When I reached the coast of Croatia, a few weeks later, I cycled through entire cities that had been fought over and built for religion. Mediterranean citadels, dating back to crusading times. They were incredible places. But they were crumbling ruins. Life had moved on and the old cities had become monuments or backdrops. People flocked to see them, to take pictures of them, knowing that the days of kings and queens and religious rule were over. It seemed strange to me that most of these people had not done the same for their sunday churches. Letting go would be no different.
I am proud of man’s achievements in growing closer to understanding the world and where we come from, but I am not proud of that self-importance that we still retain. We are the most conscious beings on the planet. We unjustly claim the right to decide more than is decidable, know more than is knowable, answer the unanswerable. The cathedrals and all that take place within them are of human design, a creation of man, anyone can work that out, yet a lot of us continue to accept these creations as fact.

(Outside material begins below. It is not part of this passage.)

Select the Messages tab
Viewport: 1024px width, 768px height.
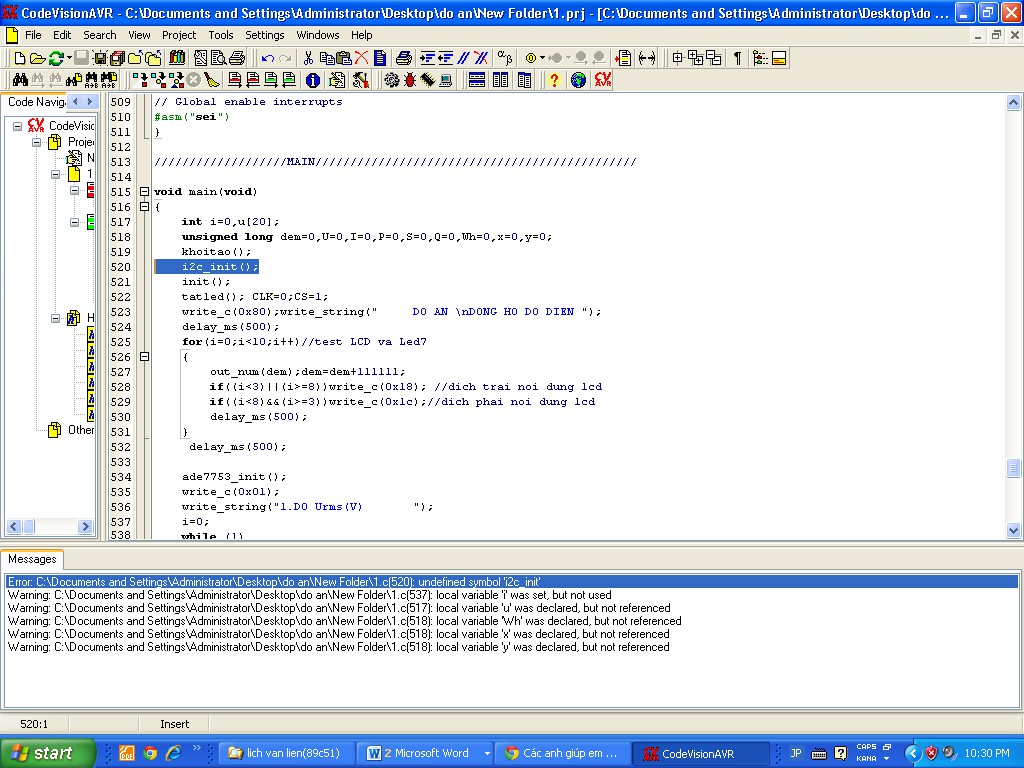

There is nothing wrong with not knowing. It was the enjoyment in asking that got us to where we are today, it is the need to know more that stopped me from hiding in England and pushed me to cycle around the world. Had I adopted some religion, I might not have felt the need to step away from my front doorstep. We are no greater and no less than the smallest molecule or the brightest sun. We are all a result of the very first nothingness. All that has changed is that we are aware of it. We should never remain satisfied. We should always question. Always explore further. Always try and see the answers for ourselves. Be always like the first man.